EXTRACTED TEXT:

BEGIN

UC Davis Chancellor Larry Vanderhoef, who observed Greenwood’s rise from UC Davis administrator to UC Santa Cruz chancellor to the systemwide provost’s office, said she and the presidency of the University of Hawaii are “a great match.”

“She understands how university systems work, both from the perspective of a campus chancellor and from the president’s office,” Vanderhoef said. “She is innovative about all aspects of higher education and research, and, as a member of the Institute of Medicine, has instant credibility as an academic. She will serve the University of Hawaii well.”

As she leaves UC and its budget crisis, she goes to a university with a budget crisis of its own: a $148 million shortfall over the next two years, according to The Honolulu Advertiser newspaper.

“I know that this is going to be a painful time for the university and we will work together to try to determine what the deepest priorities of the university are and how we will handle it,” Greenwood said from UC Davis, in a teleconference with the Hawaiian media after her appointment.

END

COLLECTED DATA:
BEGIN

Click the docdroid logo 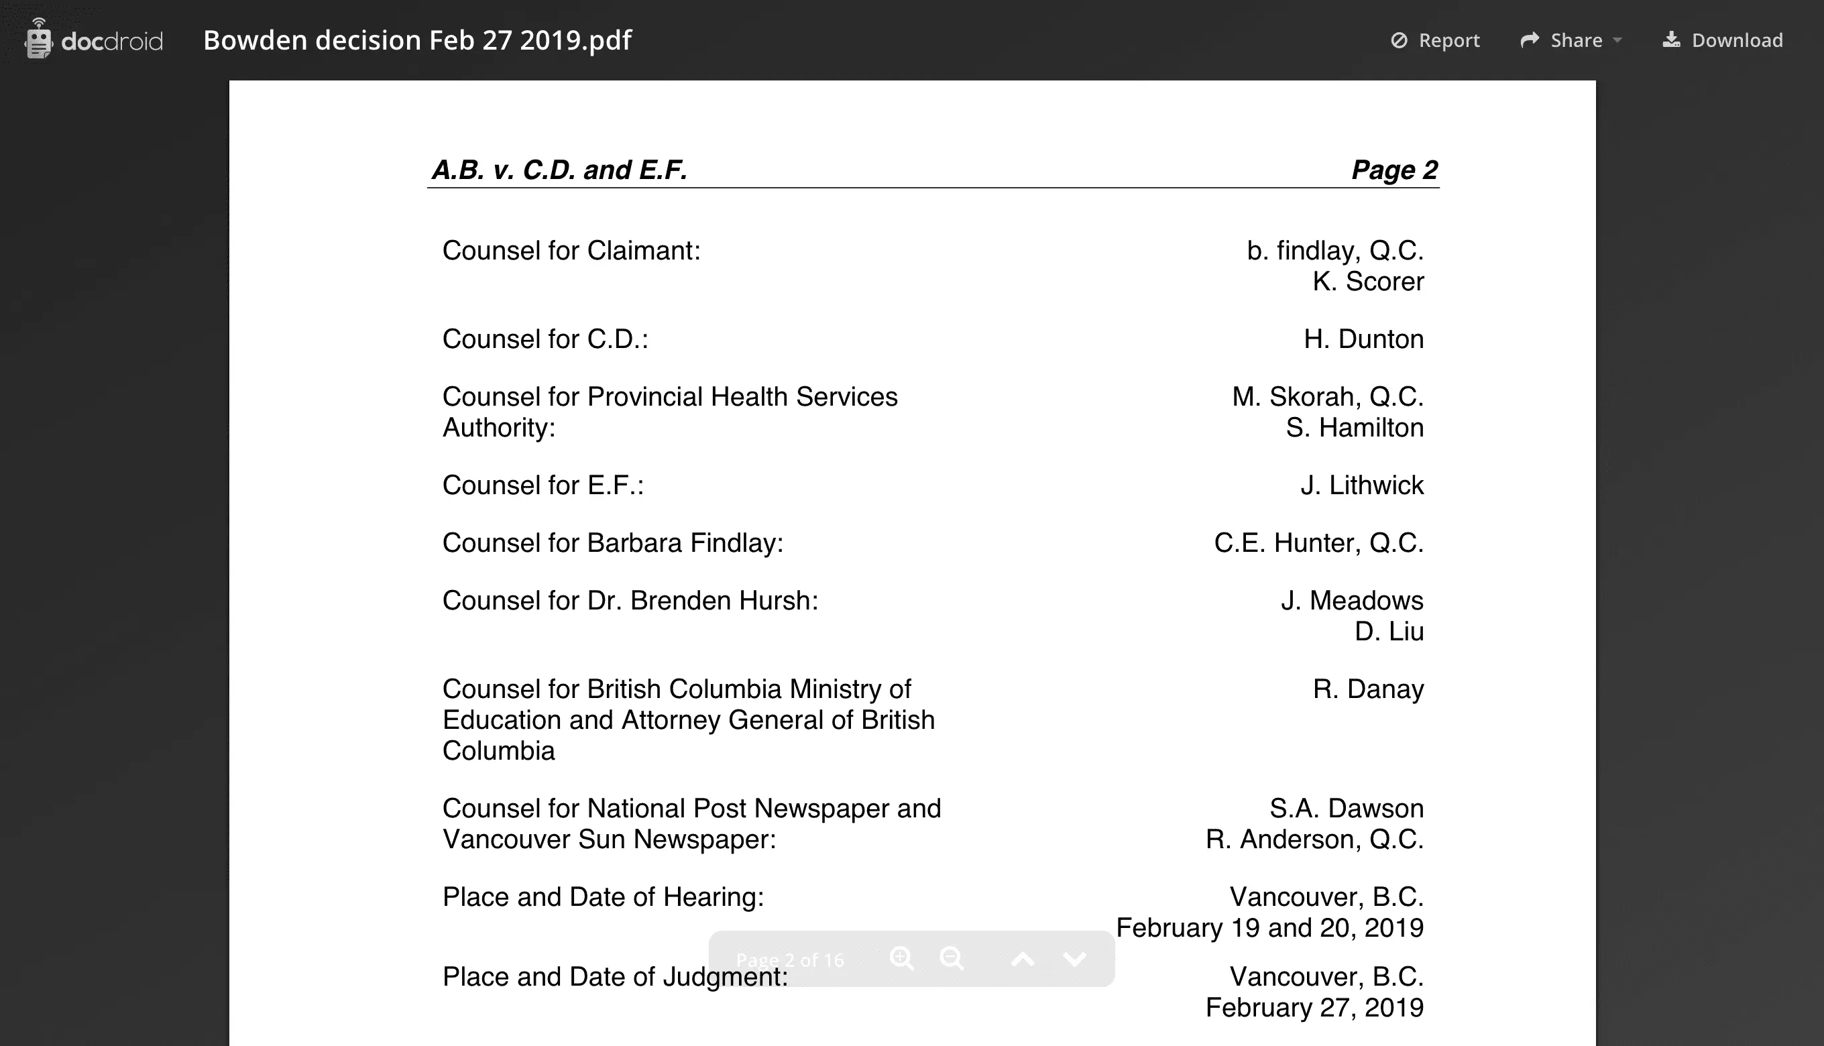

END

SET OF TASKS:
[1] According to the passage about Greenwood, how large a budget shortfall does the University of Hawaii face over the next two years?
[2] Write the next part of the passage about Greenwood, picking up after its final sentence.
The material comes from a separate source that has nothing to do with the passage about Greenwood.

ANSWERS FOR THE TASKS:
[1] A $148 million shortfall.

[2]
Greenwood joined the UC Davis faculty in 1989, becoming a distinguished professor of nutrition and internal medicine. She also served as vice provost of academic outreach and dean of graduate studies.

She left in 1996 to become chancellor of UC Santa Cruz and went from there to UC headquarters in Oakland in April 2004, serving as the UC system’s first female provost—the highest-ranking academic officer in the UC system. She also held the title senior vice president for Academic Affairs.

Greenwood resigned in November 2005 amid an investigation into possible improper hirings and conflict of interest. UC looked into the hiring of two people:

• Her son, James Greenwood, as a paid senior intern in Student Affairs at UC Merced. The UC auditor subsequently ruled that M.R.C. Greenwood had no involvement in her son’s hiring.

• Her friend and business partner Lynda Goff, as a faculty associate and then as director of UC’s Science and Math Initiative. The UC Office of the General Counsel concluded that Greenwood should not have participated in decisions regarding Goff’s employment.

A summary of her public interview with the University of Hawaii presidential selection committee indicates that she apologized for “the inadvertent mistake,” and that UC General Counsel James Holst, who has since retired, told the committee: “The employment processes involved isolated circumstances; at no point in her university service was there any pattern of impropriety or ethical lapses.”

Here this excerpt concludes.